Craig Turner

#FightingBack: Police officer Craig’s battle with Post Traumatic Stress Disorder

February 25, 2019 | by Matt Halfpenny


In the third of England Boxing’s features as part of the #FightingBack mental health campaign, police officer Craig Turner explains how we has hit by Post Traumatic Stress Disorder after a fall.

“I didn’t expect that when I left for work one Sunday in 2009, that day would change my life completely.

I was a police officer around the city centre of Bristol and attended a report of kids inside an abandoned pub building. I went upstairs to the first floor and, having taken four or five steps, I fell through the damp floorboards some 25 feet to the bar below. I remember looking up at the hole in the ceiling thinking, ‘What the hell just happened?!’

I noticed that my heart rate didn’t quicken and I didn’t seem shocked at all. I saw that my wrist was obviously broken and I was sore here and there, but other than that there were no issues. My colleague and I just jumped into the car and went to casualty and, an hour and a plaster cast later, I was on my way home as if nothing had happened.

A week went by and I noticed my neck was still sore. I went back to casualty and was amazed to see the staff running around fetching a collar and telling me not to move. Turns out I had broken my neck! A short time afterwards I underwent surgery to repair the injury and thankfully it was successful and healed well.

Physically I was fine, but it was when I returned to duty that I discovered I had sustained another injury from the fall that couldn’t be fixed as quickly.

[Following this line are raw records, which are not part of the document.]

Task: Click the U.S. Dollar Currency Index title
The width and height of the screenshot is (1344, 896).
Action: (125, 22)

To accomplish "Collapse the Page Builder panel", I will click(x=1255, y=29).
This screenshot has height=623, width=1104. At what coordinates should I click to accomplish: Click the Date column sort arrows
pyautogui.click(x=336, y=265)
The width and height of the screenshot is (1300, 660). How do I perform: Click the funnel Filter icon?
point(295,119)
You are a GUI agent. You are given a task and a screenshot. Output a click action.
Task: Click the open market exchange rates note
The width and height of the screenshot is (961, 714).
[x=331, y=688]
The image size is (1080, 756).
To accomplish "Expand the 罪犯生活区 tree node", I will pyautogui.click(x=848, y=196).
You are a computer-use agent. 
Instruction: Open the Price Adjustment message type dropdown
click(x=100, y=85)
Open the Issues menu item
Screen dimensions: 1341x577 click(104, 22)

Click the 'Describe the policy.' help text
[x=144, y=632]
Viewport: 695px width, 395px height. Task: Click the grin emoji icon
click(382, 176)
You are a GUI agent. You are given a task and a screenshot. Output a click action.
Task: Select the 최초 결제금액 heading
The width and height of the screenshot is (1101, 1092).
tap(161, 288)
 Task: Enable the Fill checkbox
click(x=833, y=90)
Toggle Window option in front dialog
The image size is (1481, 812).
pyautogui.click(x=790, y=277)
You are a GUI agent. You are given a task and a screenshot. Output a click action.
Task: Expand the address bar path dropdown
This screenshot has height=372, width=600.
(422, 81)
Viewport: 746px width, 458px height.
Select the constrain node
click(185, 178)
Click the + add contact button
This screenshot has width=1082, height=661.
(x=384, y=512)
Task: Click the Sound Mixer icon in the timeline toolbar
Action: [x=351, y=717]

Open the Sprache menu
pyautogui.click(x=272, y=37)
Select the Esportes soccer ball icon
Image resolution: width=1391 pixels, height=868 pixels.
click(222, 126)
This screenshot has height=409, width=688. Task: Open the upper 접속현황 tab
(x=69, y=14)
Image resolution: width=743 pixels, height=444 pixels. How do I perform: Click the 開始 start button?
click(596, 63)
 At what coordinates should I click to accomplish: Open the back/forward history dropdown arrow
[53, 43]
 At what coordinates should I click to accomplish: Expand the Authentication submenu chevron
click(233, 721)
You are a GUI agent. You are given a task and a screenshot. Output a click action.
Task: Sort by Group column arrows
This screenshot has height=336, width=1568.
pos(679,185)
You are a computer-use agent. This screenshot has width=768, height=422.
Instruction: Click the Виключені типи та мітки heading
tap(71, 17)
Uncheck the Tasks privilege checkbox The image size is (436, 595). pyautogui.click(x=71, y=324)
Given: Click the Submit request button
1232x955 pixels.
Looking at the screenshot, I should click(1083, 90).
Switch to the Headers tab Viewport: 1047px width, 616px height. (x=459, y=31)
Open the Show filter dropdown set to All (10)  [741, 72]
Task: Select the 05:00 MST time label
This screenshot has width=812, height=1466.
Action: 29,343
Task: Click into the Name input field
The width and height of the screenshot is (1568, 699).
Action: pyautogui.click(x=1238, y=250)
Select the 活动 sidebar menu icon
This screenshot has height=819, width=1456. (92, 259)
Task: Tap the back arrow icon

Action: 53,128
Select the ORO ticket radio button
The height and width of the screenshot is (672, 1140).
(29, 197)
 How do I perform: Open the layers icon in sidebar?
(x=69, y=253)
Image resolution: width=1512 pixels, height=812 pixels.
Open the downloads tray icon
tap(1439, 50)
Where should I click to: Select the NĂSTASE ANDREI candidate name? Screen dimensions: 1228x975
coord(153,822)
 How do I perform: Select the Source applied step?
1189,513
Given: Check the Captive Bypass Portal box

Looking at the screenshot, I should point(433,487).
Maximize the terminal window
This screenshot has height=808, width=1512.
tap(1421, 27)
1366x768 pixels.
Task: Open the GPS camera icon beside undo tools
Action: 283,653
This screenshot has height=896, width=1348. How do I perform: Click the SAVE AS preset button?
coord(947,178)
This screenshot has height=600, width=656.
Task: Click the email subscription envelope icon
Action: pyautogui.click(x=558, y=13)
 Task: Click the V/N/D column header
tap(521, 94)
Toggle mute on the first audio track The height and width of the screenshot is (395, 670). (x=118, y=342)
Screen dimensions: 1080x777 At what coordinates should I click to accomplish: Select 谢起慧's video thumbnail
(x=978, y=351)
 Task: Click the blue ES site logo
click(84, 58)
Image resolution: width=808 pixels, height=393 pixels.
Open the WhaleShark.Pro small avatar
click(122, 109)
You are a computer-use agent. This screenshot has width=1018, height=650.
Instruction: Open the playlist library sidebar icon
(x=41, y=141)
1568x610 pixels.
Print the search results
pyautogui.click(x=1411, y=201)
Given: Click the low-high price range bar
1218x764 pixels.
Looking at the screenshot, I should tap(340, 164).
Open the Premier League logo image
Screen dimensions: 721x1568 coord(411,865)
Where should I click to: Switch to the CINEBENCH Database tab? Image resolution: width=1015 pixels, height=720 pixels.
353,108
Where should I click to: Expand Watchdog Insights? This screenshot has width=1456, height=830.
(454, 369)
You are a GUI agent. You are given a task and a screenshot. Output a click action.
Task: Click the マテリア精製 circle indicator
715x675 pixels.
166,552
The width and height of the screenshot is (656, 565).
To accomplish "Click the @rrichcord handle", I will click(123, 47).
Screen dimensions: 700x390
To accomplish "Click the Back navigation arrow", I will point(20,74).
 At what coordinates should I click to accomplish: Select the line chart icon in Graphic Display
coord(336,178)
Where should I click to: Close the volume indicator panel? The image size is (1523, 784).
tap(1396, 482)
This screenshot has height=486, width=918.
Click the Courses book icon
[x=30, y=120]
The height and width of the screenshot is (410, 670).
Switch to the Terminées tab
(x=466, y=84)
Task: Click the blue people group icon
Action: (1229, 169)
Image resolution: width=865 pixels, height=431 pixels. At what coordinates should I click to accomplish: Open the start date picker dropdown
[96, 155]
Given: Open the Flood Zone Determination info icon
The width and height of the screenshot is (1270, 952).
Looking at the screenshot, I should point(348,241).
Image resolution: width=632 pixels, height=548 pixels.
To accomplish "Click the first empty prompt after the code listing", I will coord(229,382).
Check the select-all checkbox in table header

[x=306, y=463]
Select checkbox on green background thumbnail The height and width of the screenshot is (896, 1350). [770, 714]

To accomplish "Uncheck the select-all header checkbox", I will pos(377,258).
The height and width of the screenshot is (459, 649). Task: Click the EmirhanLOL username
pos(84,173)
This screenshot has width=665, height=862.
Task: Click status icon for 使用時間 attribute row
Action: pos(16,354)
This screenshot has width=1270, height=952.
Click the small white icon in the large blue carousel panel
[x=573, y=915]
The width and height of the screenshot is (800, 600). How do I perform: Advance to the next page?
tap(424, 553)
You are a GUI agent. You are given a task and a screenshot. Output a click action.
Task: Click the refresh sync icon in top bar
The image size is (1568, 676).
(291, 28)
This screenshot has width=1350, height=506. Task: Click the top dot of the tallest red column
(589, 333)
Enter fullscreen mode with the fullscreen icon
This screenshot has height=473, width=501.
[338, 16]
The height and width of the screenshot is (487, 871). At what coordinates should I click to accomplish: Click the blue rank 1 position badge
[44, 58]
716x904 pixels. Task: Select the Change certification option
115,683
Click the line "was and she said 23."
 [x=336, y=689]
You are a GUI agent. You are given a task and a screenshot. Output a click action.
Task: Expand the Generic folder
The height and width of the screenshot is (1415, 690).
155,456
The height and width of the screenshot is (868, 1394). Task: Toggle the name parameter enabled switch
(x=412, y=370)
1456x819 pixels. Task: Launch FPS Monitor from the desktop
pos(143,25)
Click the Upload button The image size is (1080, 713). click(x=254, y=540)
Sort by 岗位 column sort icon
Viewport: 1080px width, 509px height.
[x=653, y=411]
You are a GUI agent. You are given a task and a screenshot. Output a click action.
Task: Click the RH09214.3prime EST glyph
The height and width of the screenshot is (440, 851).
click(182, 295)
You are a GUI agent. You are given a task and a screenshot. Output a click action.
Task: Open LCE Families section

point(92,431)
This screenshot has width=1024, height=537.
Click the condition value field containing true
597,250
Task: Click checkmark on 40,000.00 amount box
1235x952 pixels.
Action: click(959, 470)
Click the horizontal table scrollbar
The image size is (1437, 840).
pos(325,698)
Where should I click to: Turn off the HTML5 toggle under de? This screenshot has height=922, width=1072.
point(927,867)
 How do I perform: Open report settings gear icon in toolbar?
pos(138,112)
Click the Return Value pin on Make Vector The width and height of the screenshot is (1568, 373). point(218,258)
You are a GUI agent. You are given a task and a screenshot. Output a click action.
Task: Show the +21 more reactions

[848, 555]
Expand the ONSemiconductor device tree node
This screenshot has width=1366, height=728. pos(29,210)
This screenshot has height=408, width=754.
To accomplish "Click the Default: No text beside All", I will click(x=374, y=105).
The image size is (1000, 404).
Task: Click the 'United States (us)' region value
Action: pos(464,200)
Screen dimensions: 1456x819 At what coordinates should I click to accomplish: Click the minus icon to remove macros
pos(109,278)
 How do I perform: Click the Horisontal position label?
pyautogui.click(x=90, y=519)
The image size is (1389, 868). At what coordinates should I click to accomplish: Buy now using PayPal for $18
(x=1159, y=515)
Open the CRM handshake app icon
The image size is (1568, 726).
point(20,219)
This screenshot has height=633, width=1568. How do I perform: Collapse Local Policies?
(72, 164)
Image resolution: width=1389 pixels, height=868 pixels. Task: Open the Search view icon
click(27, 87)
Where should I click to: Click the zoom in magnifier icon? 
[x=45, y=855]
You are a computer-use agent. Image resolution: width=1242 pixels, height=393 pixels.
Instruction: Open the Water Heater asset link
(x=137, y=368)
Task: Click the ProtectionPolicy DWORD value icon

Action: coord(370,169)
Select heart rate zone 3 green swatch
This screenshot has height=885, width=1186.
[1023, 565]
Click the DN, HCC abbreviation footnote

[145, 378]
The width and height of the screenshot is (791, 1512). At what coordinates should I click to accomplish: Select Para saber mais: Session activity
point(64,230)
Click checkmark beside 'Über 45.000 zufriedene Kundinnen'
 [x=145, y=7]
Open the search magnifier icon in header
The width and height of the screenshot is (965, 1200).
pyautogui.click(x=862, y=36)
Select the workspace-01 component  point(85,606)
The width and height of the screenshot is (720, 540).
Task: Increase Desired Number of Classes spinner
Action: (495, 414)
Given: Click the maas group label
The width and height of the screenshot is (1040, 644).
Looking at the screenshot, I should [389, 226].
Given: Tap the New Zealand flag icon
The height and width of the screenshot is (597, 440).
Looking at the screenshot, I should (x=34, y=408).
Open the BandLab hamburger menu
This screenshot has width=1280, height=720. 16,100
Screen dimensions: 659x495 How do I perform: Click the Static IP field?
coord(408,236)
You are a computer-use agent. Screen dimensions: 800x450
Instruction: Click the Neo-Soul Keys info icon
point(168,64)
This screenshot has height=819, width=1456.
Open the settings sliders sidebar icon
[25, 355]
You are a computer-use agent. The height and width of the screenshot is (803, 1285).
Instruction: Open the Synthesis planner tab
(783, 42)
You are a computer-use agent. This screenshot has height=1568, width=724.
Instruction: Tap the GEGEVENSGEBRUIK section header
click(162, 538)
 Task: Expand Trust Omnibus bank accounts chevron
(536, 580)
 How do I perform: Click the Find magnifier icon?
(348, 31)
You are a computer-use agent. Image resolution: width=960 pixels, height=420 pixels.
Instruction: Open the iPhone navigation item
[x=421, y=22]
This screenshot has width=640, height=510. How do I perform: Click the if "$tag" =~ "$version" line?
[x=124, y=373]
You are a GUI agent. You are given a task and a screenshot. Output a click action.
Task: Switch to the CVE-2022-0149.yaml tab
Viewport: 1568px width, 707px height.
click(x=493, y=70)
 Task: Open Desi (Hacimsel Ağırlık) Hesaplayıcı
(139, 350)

I started to dream that I was falling and not landing and would wake up suddenly in a sweat and panic and I couldn’t go back to sleep. This went on for a while, to the point that I didn’t want to sleep because the dreams seemed so real. I was on shifts at the time and this played havoc with my sleeping pattern and my police colleagues began to notice that I was tired all the time.

I was most un-amused to find an appointment had been made for me with the force occupational health department, which I attended with the intention of being as sarcastic and dismissive as possible. The force medical officer said, ‘It sounds to me like you may have PTSD Craig.’ All I heard at that stage was ‘STD’ so I asked her to explain how she came to that conclusion! ‘No,’ she said, ‘Post Traumatic Stress Disorder.’

With a sense of dread I could see in my mind the ‘pull up a bean bag, light a joss stick, listen to whale music’ waste of time therapy sessions that lay ahead. At least that’s how I thought at the time.

‘I’d like you to see a councillor Craig,’ she said.

‘Thanks but no thanks I replied, I’m not a nutter!’

‘I agree,’ she said, ‘you have experienced a near death event and the shock you should have encountered at the time is playing out now, and it won’t get better on its own.’

My response was I expect typical of many self-reliant blokes: ‘Stupid, hippy, tree-hugging, grow your own sandals rubbish.’

I went to my first appointment with a closed-mind. I met the therapist and I found him to be a normal guy who asked me how my injuries were healing. An hour and a half conversation took place and, without any witchcraft or weirdness, I was willing to accept that my accident had left its mark on my mind in the form of PTSD.

I saw the therapist for a while and the dreams happened less and less, until they stopped altogether.

This is the problem for hundreds of people: ego, and worry of what people will think. It leads to an ‘I can handle this on my own’ mentality which becomes more stubborn as the problem is left untreated. I know of people who have experienced similar traumatic life events that would mess up even the strongest individual. They have gone on to self-medicate with drink and drugs which has in turn led to additional problems like addiction. All for the want of saying to someone, ‘This is really getting to me.’

I am proud of my service, I am proud that I took the fall instead of a child, and I am pleased and proud to admit that my perception of mental health has changed as a result. Now, I hope that by sharing my experience through the boxing community it can help others to feel able to admit that they need help to get through struggles that they may be going through.

We all do sometimes, no matter how big and strong we might be.”